*TASK LIST*:
[1] From the article on Rand Paul and Tony Fauci, reproduce the stretch from "Rand Paul won't" through "keep his job." word for word.
[2] In the article on Rand Paul and Tony Fauci, on what date was the Paul fundraising email sent?

*STUDY TEXT*:

Rand Paul won't get the Tony Fauci probe he wanted
Sen. Rand Paul has spent two years battling with Tony Fauci, the government’s top infectious disease expert, on all manner of covid policies — on social distancing, on the need for vaccines, on whether Fauci should get to keep his job.
The Kentucky Republican even campaigned on a promise to “fire Fauci,” prompting the octogenarian doctor to hit back at one hearing this year.
Paul also promised voters: if Republicans won back the Senate, he would become a committee chairman and oversee a major probe into Fauci’s work, as my colleague Rachel Roubein and I wrote earlier this month:
“If you help me win, I promise to subpoena every last document of Dr. Fauci’s unprecedented coverup,” said a Paul fundraising email sent Oct. 20, referring to Paul’s allegations that Fauci contributed to the virus’s creation by funding research in Wuhan, China — allegations Fauci has categorically denied.
But Fauci announced he would retire this year, conveniently before the prospect of GOP congressional control. And in the latest twist, it’s still not clear whether Republicans will control any chamber of Congress, with Sen. Catherine Cortez Masto (D-Nev.) projected to retain her seat and Democrats hanging onto the Senate … and the party having a narrow path to keep control of the House too.

*EXERCISE DATA*:

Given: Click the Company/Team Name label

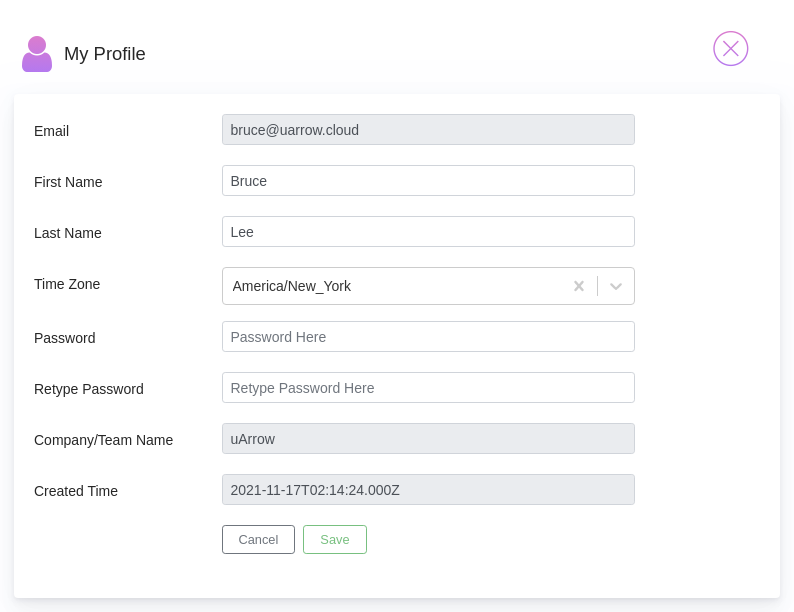Looking at the screenshot, I should [x=103, y=440].
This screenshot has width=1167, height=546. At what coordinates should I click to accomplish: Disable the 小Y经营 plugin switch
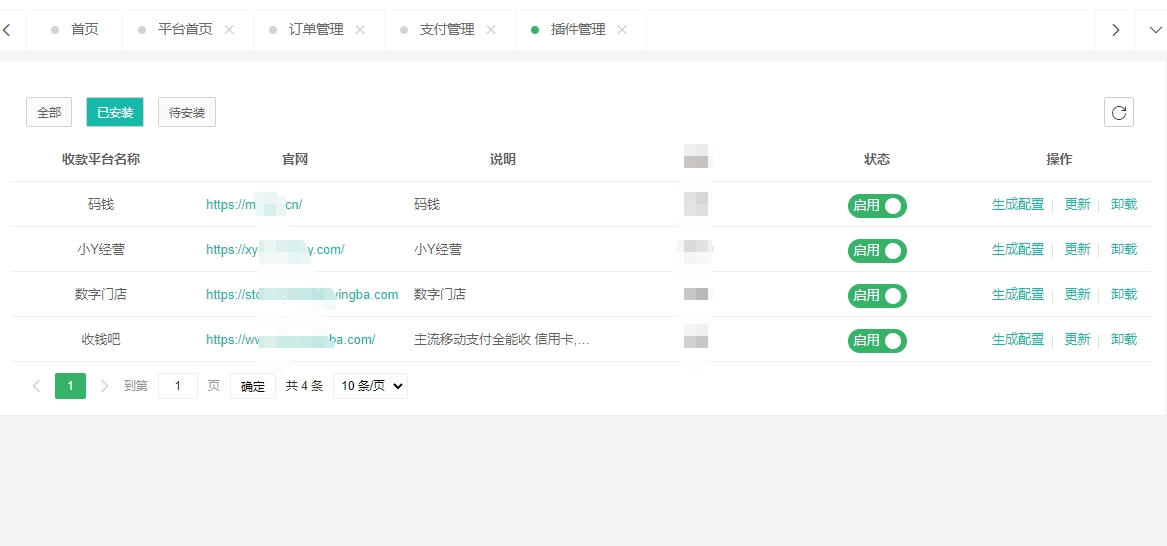tap(877, 251)
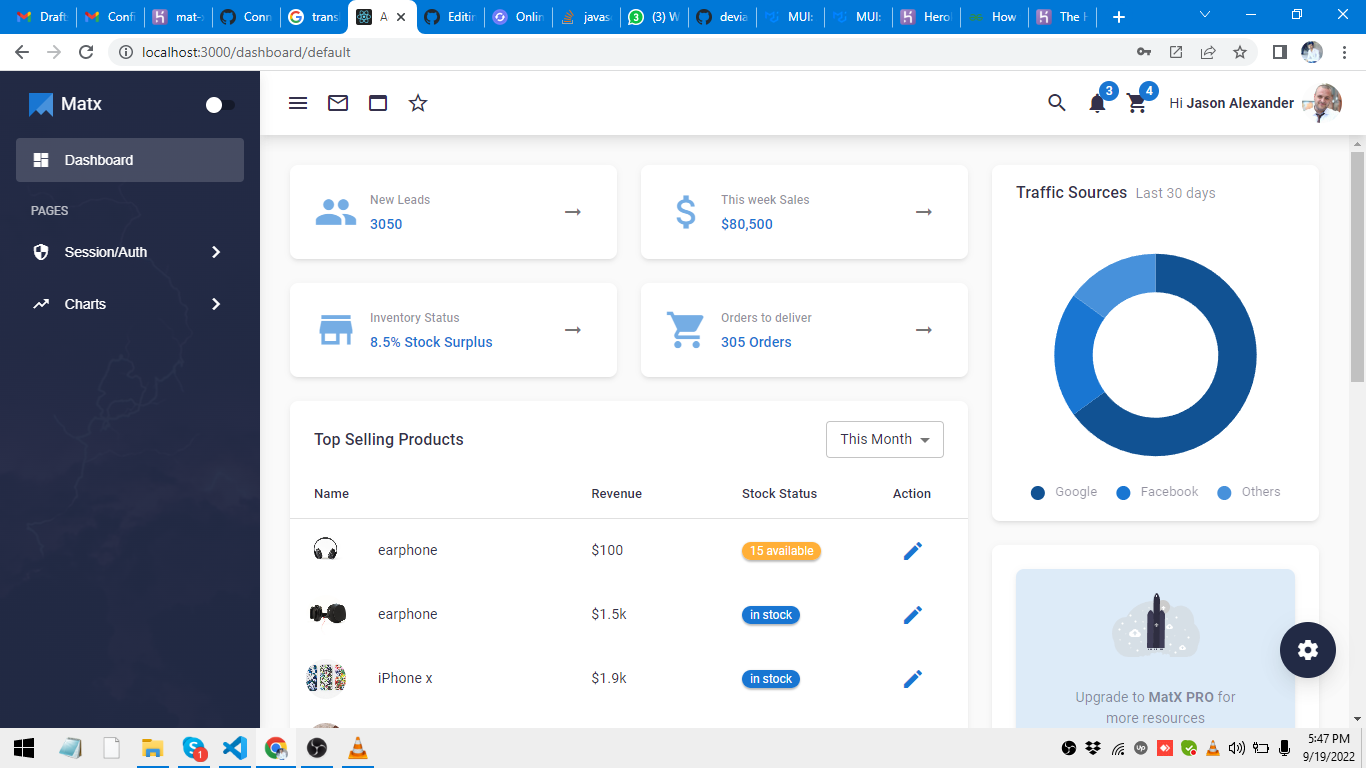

*WRITTEN RESPONSES*:
[1]
Rand Paul won't get the Tony Fauci probe he wanted
Sen. Rand Paul has spent two years battling with Tony Fauci, the government’s top infectious disease expert, on all manner of covid policies — on social distancing, on the need for vaccines, on whether Fauci should get to keep his job.

[2] Oct. 20